1. Personal Identity Management

Forrester Analyst Fatemeh Khatibloo wowed the audience by posting content that 3 attendees had posted to the internet. The information showed the attendees were interested in running, music, coffee and dogs. this display highlighted the challenges associated with protecting one’s data. In a super-classy move, Forrester made a donation in the honor of the three attendees to charities that support their interests.

Considering nearly all companies manage customer data, the question becomes ‘What can companies do to responsibly manage customer data?

Five Principles for managing Customer Data

  1. Privacy
  2. Security
  3. Transparency
  4. Portability
  5. Economy

Companies that ignore Personal Identity Data Management are likely to…

  • Lose crucial access to customer data
  • Lose trust and loyalty
  • Incur fines as privacy and consumer rights regulation increases
  • Incur massive operational costs to correct data breaches

2. Using Marketing Technology to Drive Loyalty

Why does customer experience matter???? Because customers are in control.

Melissa Boxer of Oracle demonstrated that customers’ are in control. They have:

  • More choice – how when and where they want to engage
  • Higher expectations – customers expect recognition at every touch-point
  • More influence – peers influence decisions more than traditional marketing

3. Driving Competitive Advantage Through Science

Stephen Jalkut of Chartis, formerly known as AIG, provided an interesting data point:

Companies that have embraced Science have consistently outperformed the S&P

Science adds value across the spectrum of Chartis’ business:

  1. Enabling – Traditional: loss models, data mining, visualization
  2. Strategic – Sophisticated: price to value, customer lifetime value, client risk analysis, blending loss model techniques
  3. True North – Transformative research: making the world a safer place, game theory in commercial sales, real options in claims

Science Teams Mission

  1. Tier 1 – Reporting – what happened
  2. Tier 2 – Forecasting – What might happen
  3. Tier 3 – Predictive modeling – why is this happening
  4. Tier 4 – Optimization – what is the best outcome

4. Taking Social Media from Cool to Critical

A session I looked forward to during the conference, Forrester Analyst Nate Elliott, challenged Marketers to connect their social media activities directly to your overall marketing plan.
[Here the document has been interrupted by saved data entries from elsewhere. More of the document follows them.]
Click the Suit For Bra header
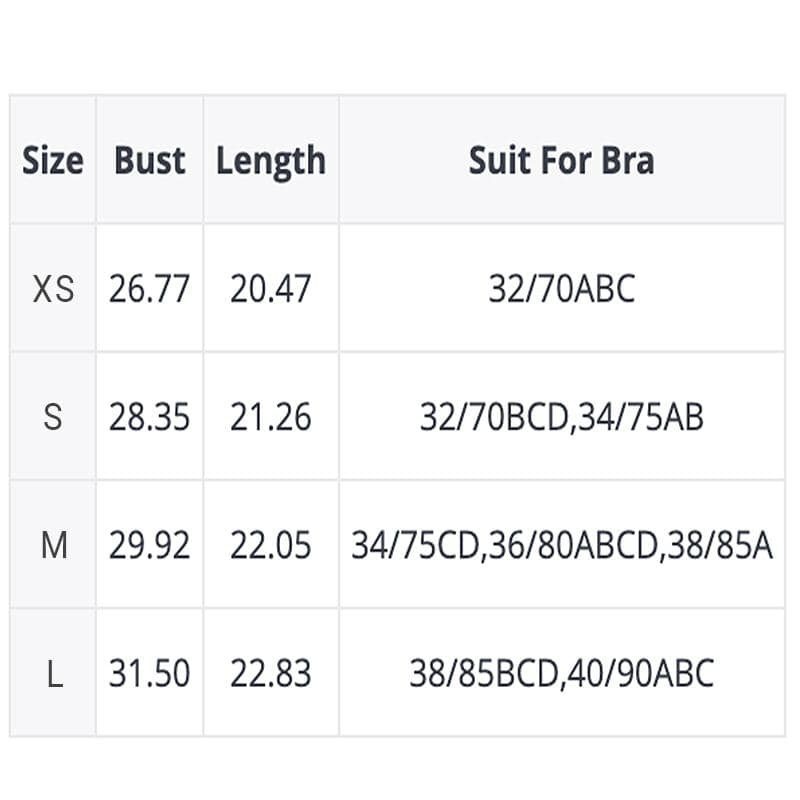The height and width of the screenshot is (800, 800). click(x=562, y=160)
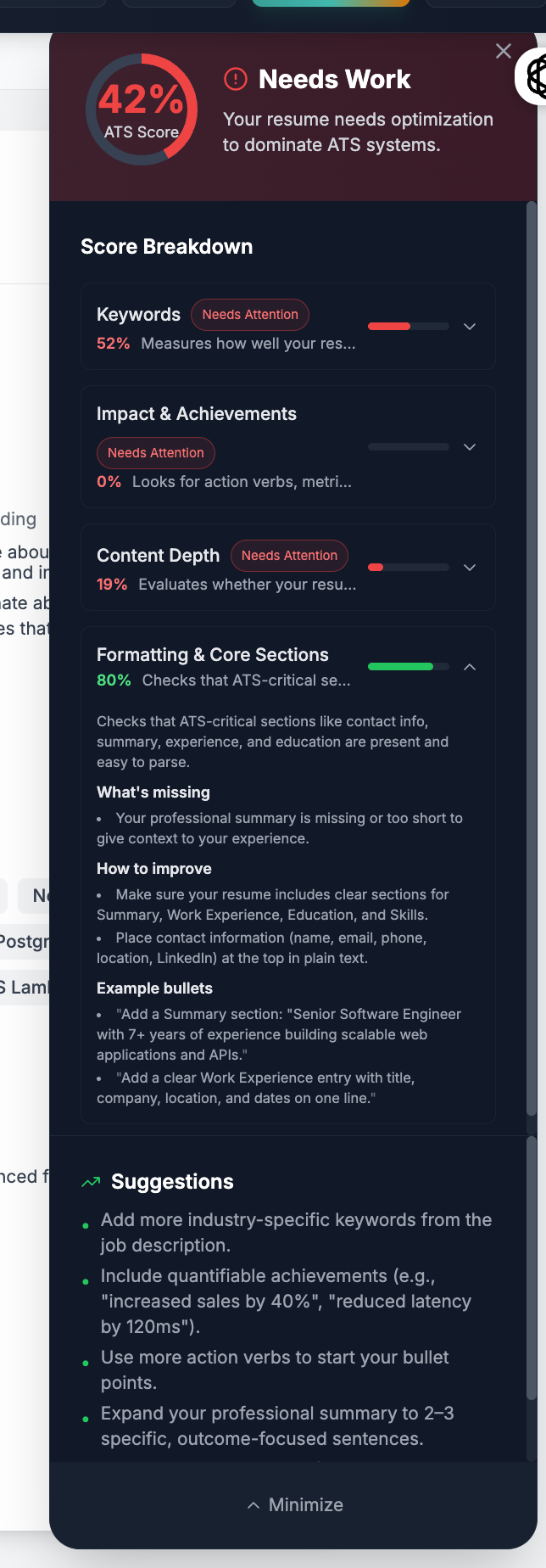Expand the Content Depth details
546x1568 pixels.
click(x=470, y=567)
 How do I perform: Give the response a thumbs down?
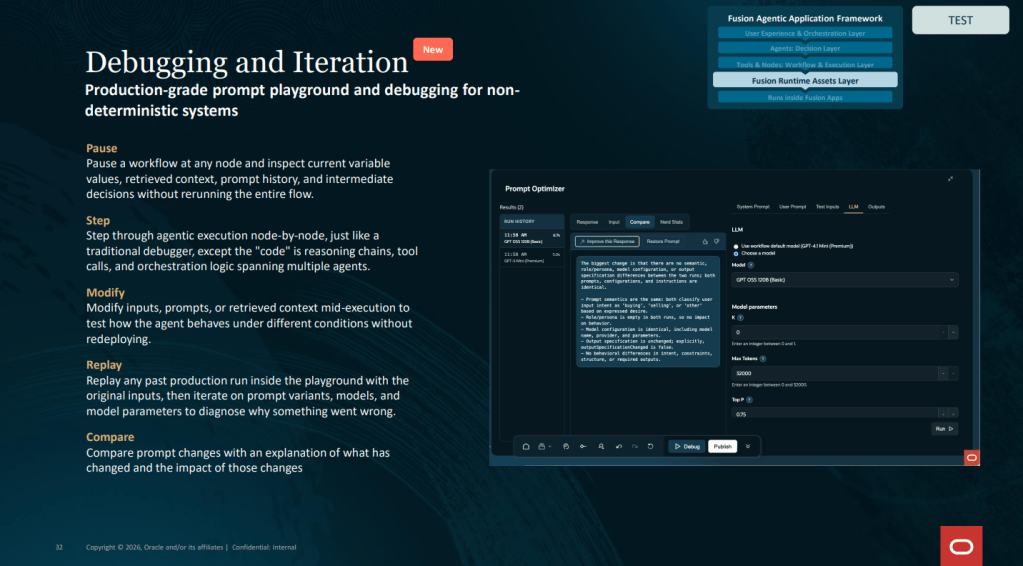pos(716,241)
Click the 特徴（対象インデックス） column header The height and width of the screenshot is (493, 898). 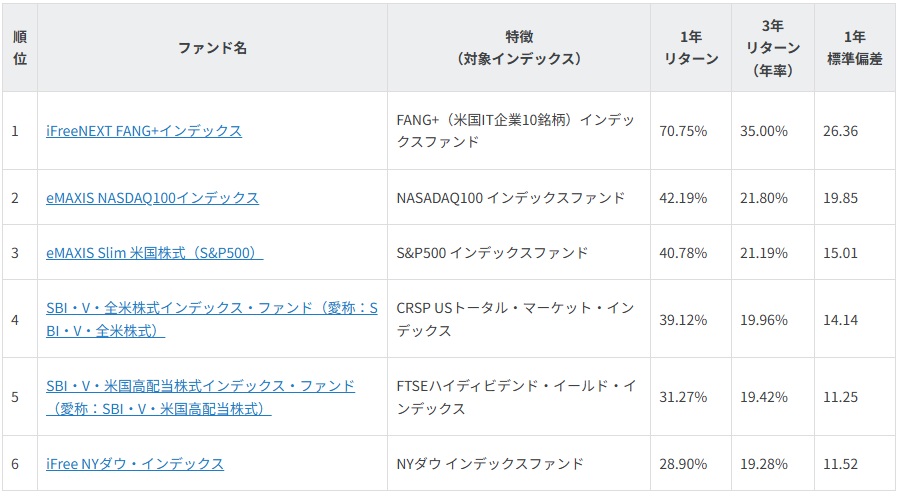519,48
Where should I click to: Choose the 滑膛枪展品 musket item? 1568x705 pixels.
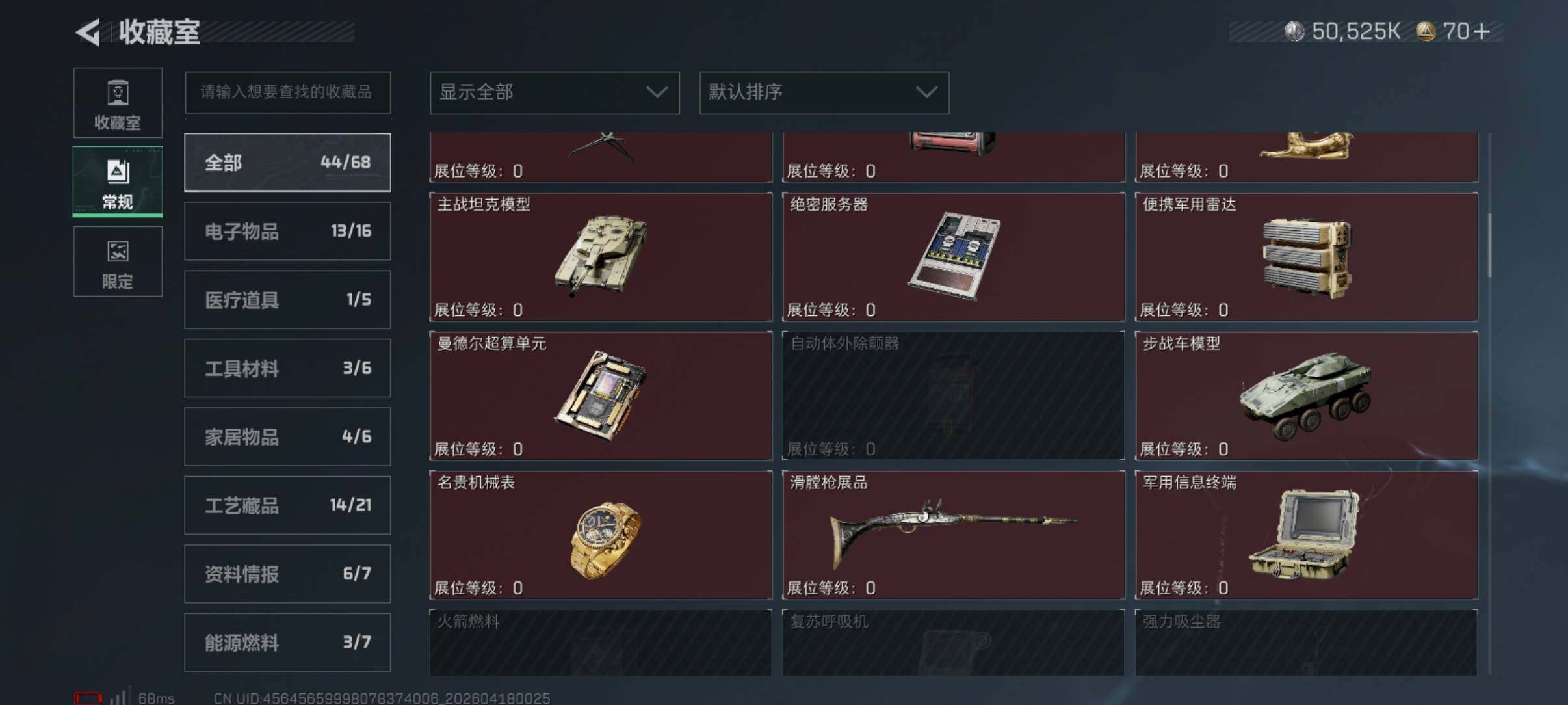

Why? If you don’t even the best social media marketing campaigns fail to provide value to the business. Worse, if a business relies too much on social channels at the expensive of other marketing channels, marketing’s overall success will suffer greatly.

Want an example?

  • Best Buy is learning that being really good at social media has not meant really good things for the company. They are shuttering 50 stores
  • Pepsi – skipped super bowl in favor of social media campaign. They had a very successful social campaign, more people voted on social good efforts than voted in the presidential campaign. HOWEVER, Pepsi ultimately lost market position.

Why do social media marketing campaigns fail?

Two reasons social media marketing fails

  1. We treat social media as an island. The engagement has little to do with the marketing strategy. They don’t turn followers into customers.
  2. We ask social to carry the weight of the world. Other, traditional marketing channels suffer.

So what should a brand do?

Treat social as a solution, not a problem!

Customers and prospects to through four stages in the ‘customer lifecycle’

How to Use Social Media in the Customer Lifecycle

  1. Discover – Focus on reaching the right audience
  2. Explore – Provide depth of information about products and services
  3. Buy
  4. Engage – Engage customers and prospects in their signaled interests

Choose the right social strategies to support each stage:

Reach - Depth - Engage

Reach – Depth – Engage


Focus on which channels offer which benefits to your marketing plan.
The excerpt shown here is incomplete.